St Louis added another run in the seventh, to build a 6-2 lead - when Boyer hit his second home run of the game - a solo shot off Ed Roebuck.
Uecker again ignited another rally, in the eighth, with a lead-off single off the third Philadelphia pitcher in the game - Dallas Green. Strangely enough, without Green's assistance, the Cardinals would have lost this game, and worse yet - they never would have won the pennant, which means they never would have won the World Series. So, thank you Dallas.
Returning to the action in the eighth-inning, after Uecker's shocking single, Simmons laid down a sacrifice bunt which Green booted - putting two very slow runners on first and second. After Curt Flood forced Simmons at second base with a grounder to the shortstop, Uecker somehow managed to advance to third on the play, as Flood now became the runner at first.
Javier then singled Uecker in with an unearned run, as Flood raced to third. Groat's sacrifice fly to center then scored Flood with the second unearned run of the inning - all thanks to Dallas Green.
Luckily for St Louis, Green remained in the game to pitch the ninth. Bill White started things off with a single to right field - taking a wide turn at first base, which shortstop Bobby Wine thought was too wide, as he tried to pick him off - but the throw was off the mark, allowing White to cruise into second. Shannon then singled to drive in White - then after Warwick was retired on a line drive to right field - our man Uecker got his second straight hit off his favorite pitcher - Dallas Green - putting runners on the corners with one out.
Curt Simmons was allowed to hit for himself - already leading 9-2. He drove in what proved to be the deciding run - the tenth run - with a base hit to right.
With a 10-2 lead, Simmons was expected to simply go the distance, to give the bullpen a night off. Nobody was warming up as the inning began. Nobody expected Simmons would face five batters - and fail to record a single out. But that's what happened. Single, walk, walk, single, single - made it a 10-4 game - and the bases were still loaded.
Glen Hobbie hastily entered the game at this point, and couldn't throw a strike - walking in the fifth run of the game for Philadelphia - then after missing badly on the first two pitches to the biggest threat in the Phillies' lineup - rookie Dick Allen - manager Johnny Keane brought in Ron Taylor to complete the base on balls - forcing in another run to make it a 10-6 game.

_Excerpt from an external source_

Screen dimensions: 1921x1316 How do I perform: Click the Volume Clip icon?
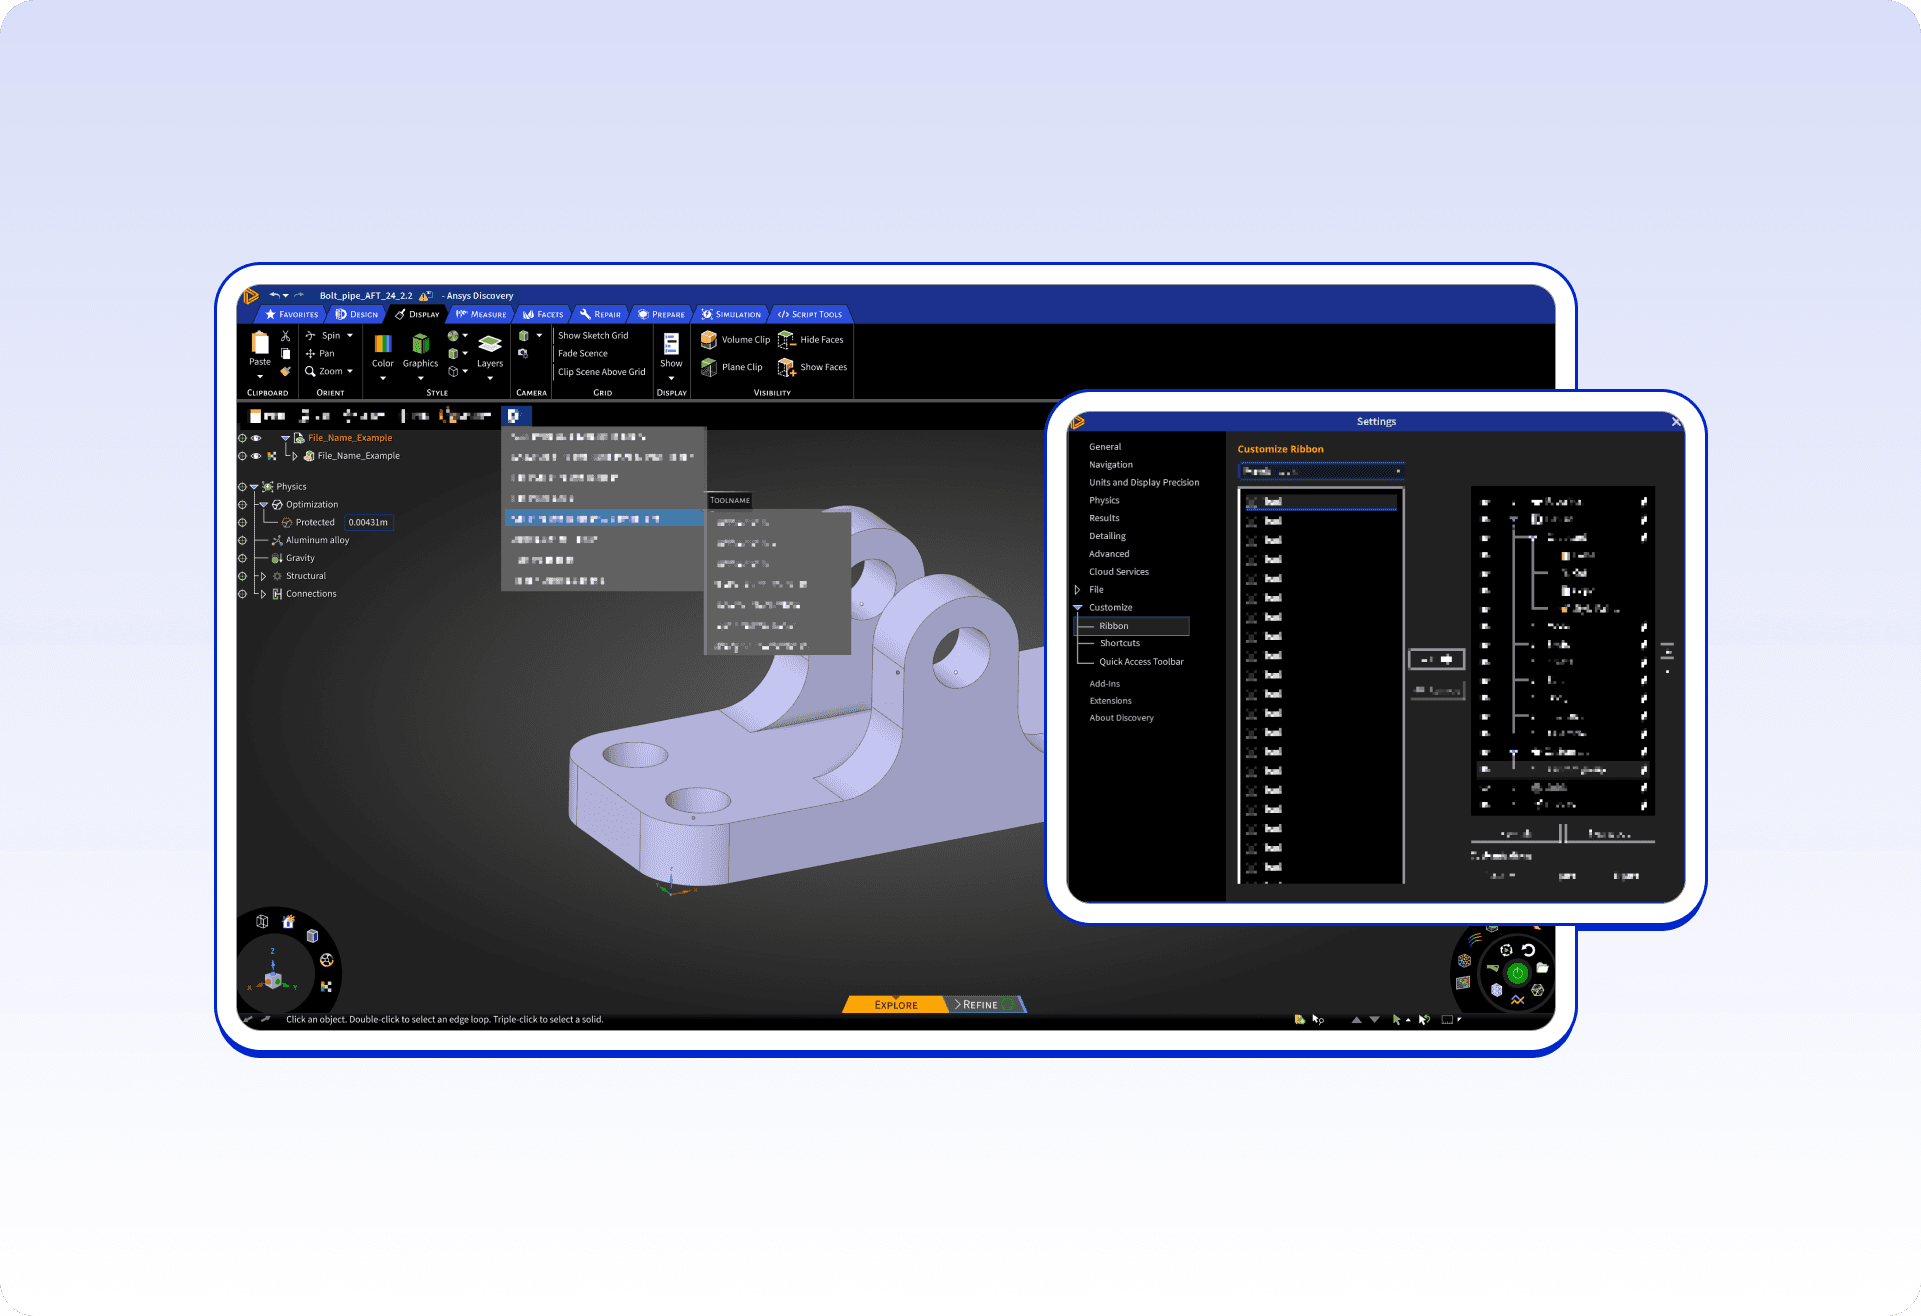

Bases still loaded - still nobody out.
The next batter - Alex Johnson - knew he'd get a pitch to hit - and sure enough, Taylor grooved a fastball which Johnson ripped to right field for a single - scoring two more runs, as Allen moved up to third. It was 10-8 and the circumstances were now dire for the Redbirds. A loss in this game would be devastating - and they would for all intents and purposes, be finished for the season.

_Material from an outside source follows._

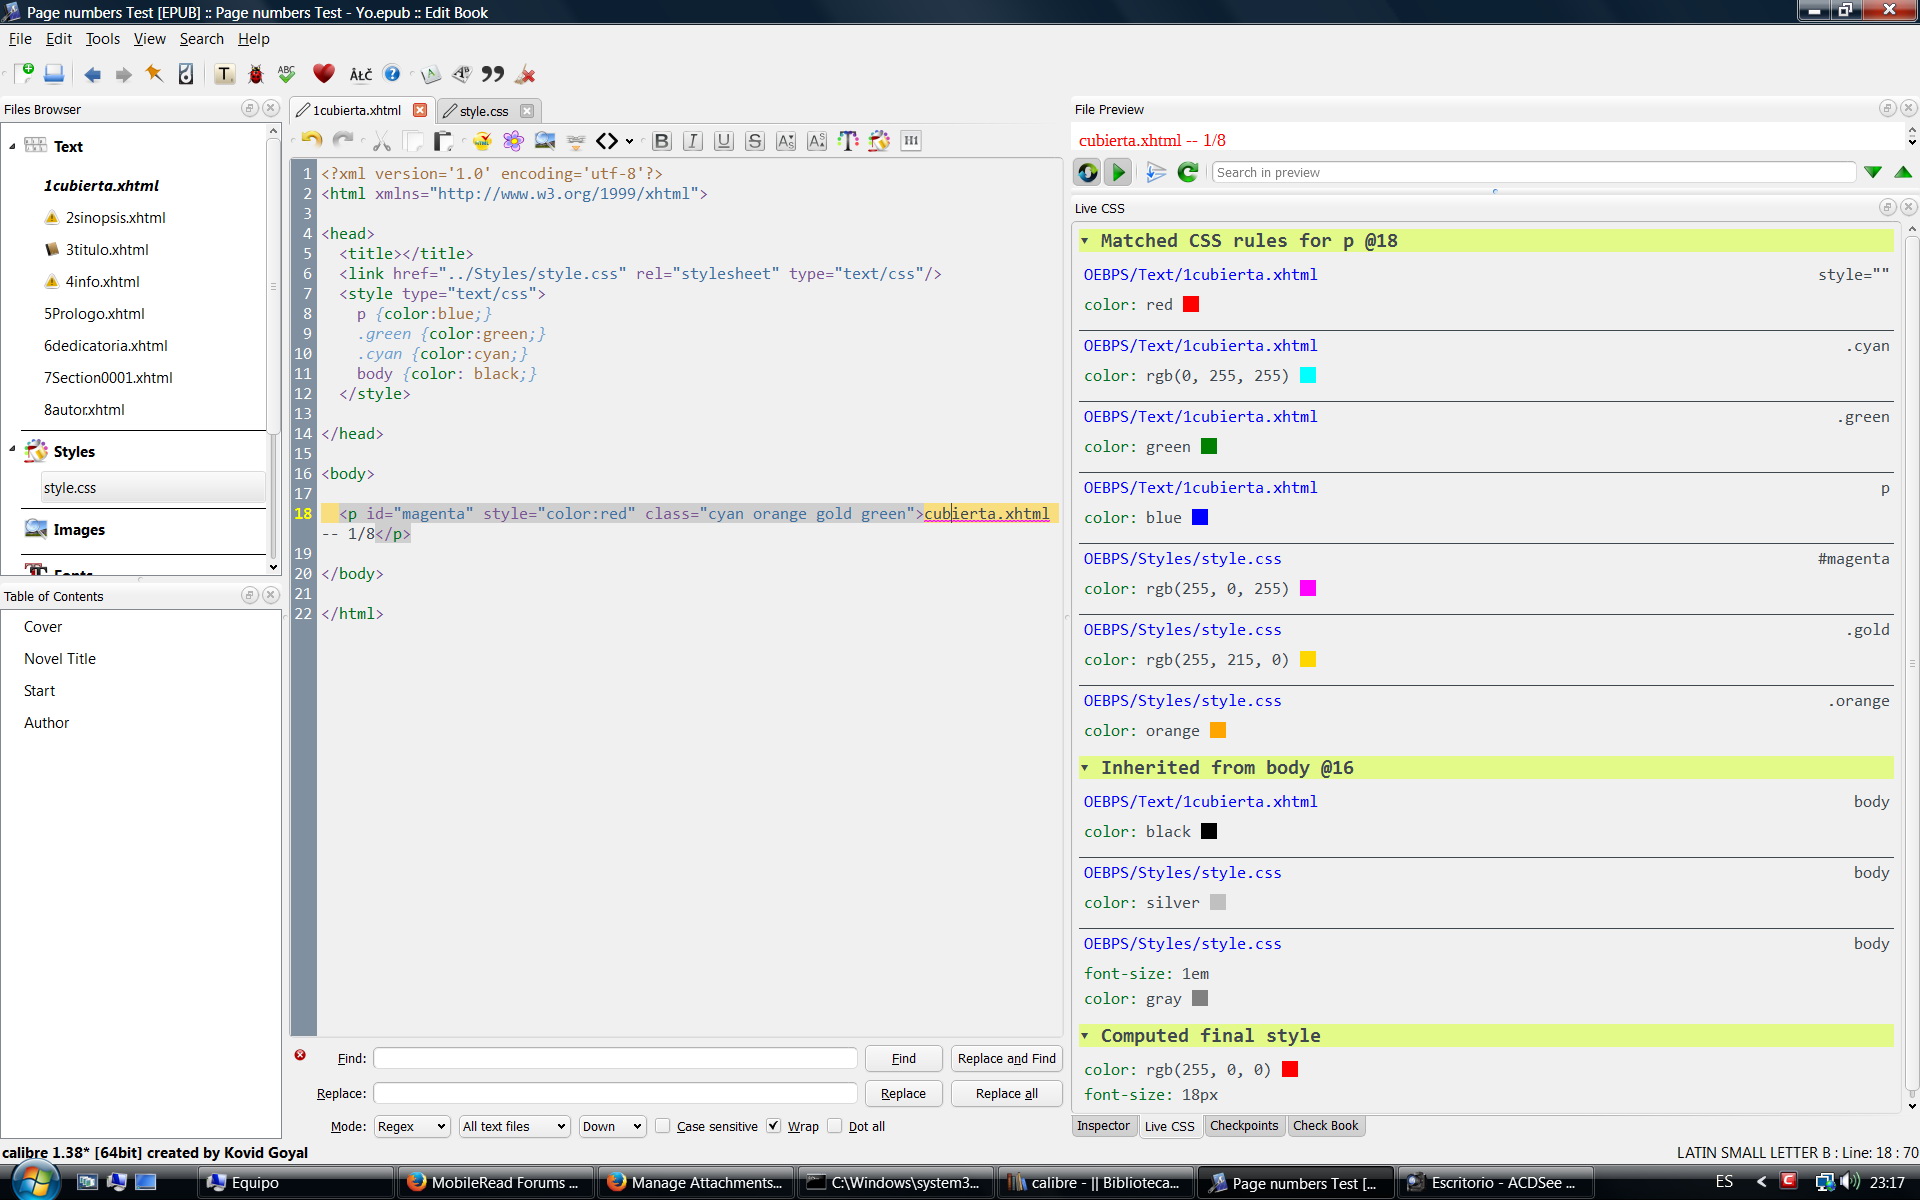
Task: Open the All text files dropdown
Action: [x=514, y=1126]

Keane went to the bullpen again - bringing in Mike Cuellar - who at least had plenty of time to warm up before entering the game. He got the first out of the inning when John Herrnstein hit a sacrifice fly to right fielder Mike Shannon - but an overly aggressive Alex Johnson inexplicably tried to tag up from first and take second base after the catch. He was out by ten feet - and suddenly, with two out and nobody on base now, the Phillies finally fizzled - as Triandos, who singled to start the trouble, ended it by popping out to second.

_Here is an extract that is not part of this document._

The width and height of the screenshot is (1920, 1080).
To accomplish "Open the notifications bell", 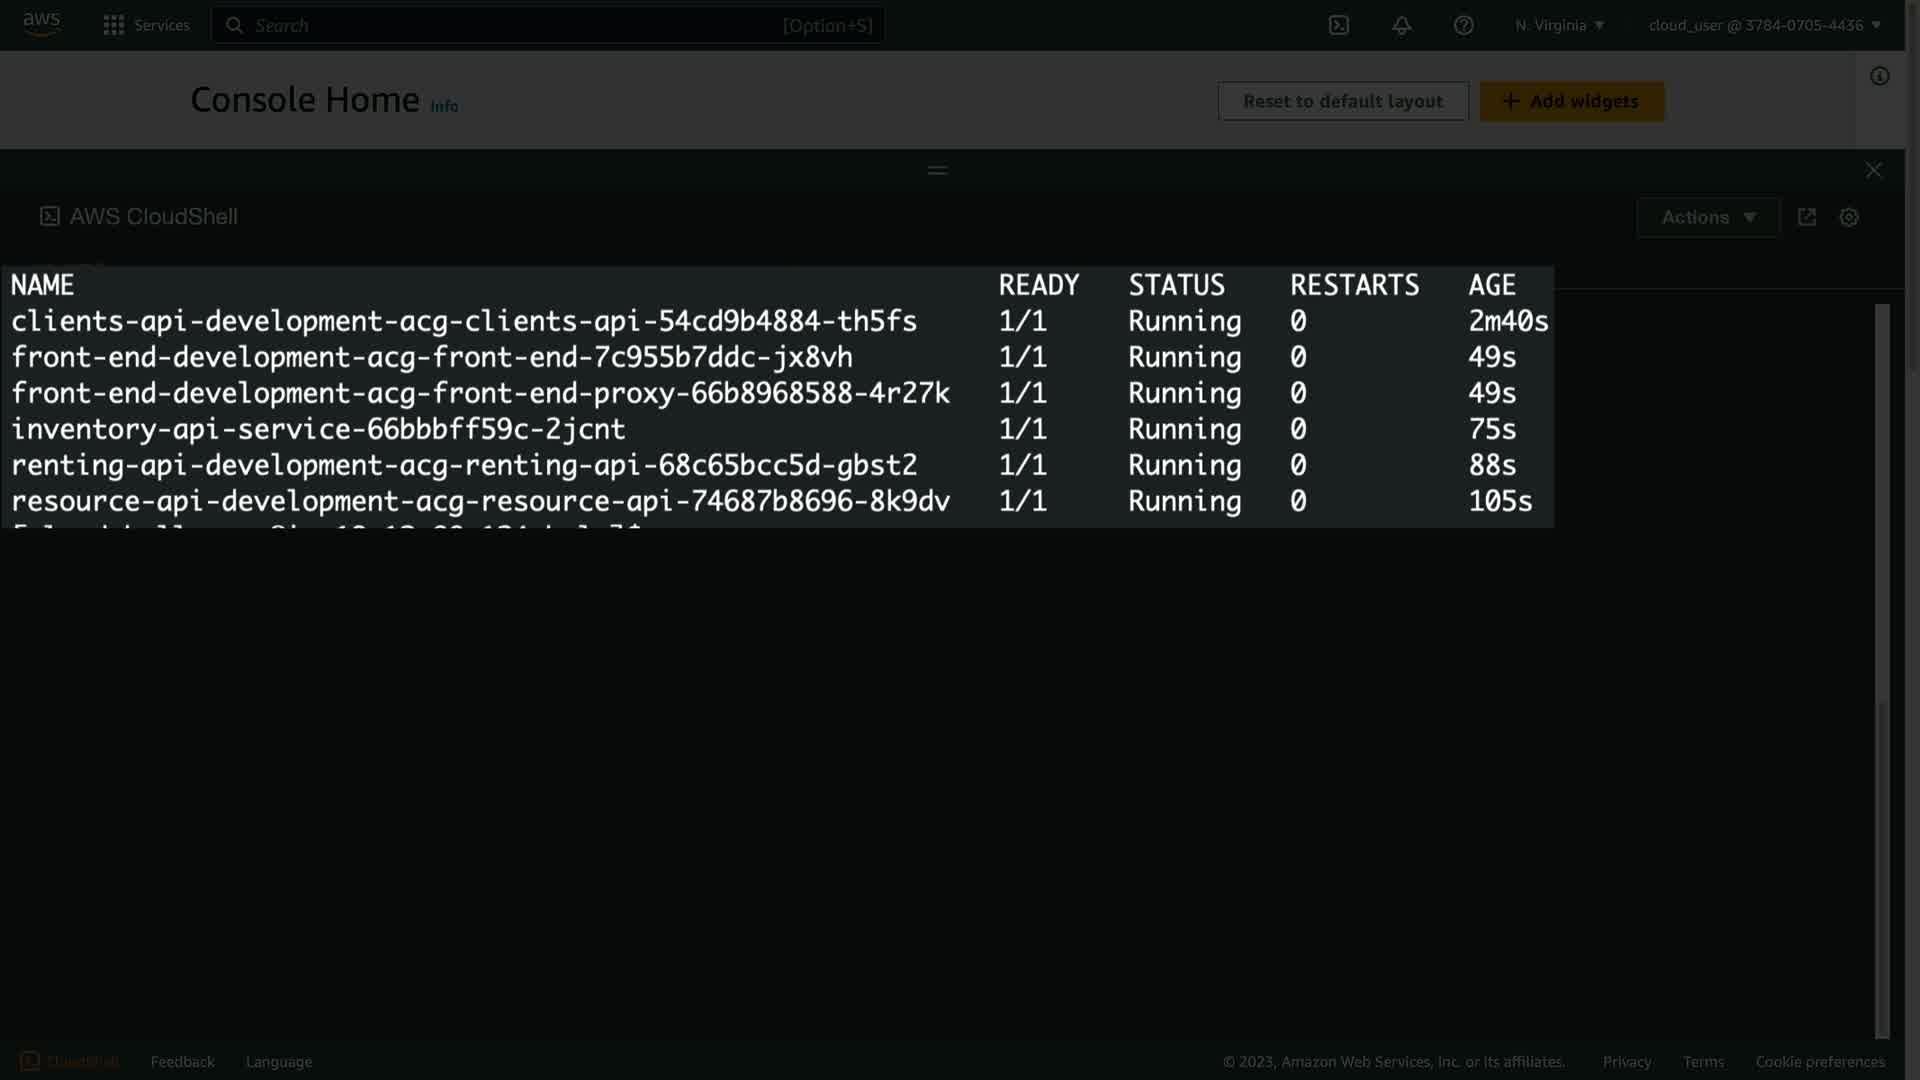I will tap(1401, 25).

In the end, this harrowing win gave the Cardinals some much-needed momentum, as they would take both games of the Sunday double-header from a shell-shocked Phillies team - to win three out of four in this crucial series - although, at the time it didn't seem that "crucial" to anybody.
Although the Cardinals were finally above .500 to stay - they would still be 11 games out in little less than a month - August 23, to be exact. However, as the other teams in the National League began falling by the wayside over the final month of this amazing season - most notably, the Phillies - the Cardinals continued to surge. It was quite a finish, to say the least.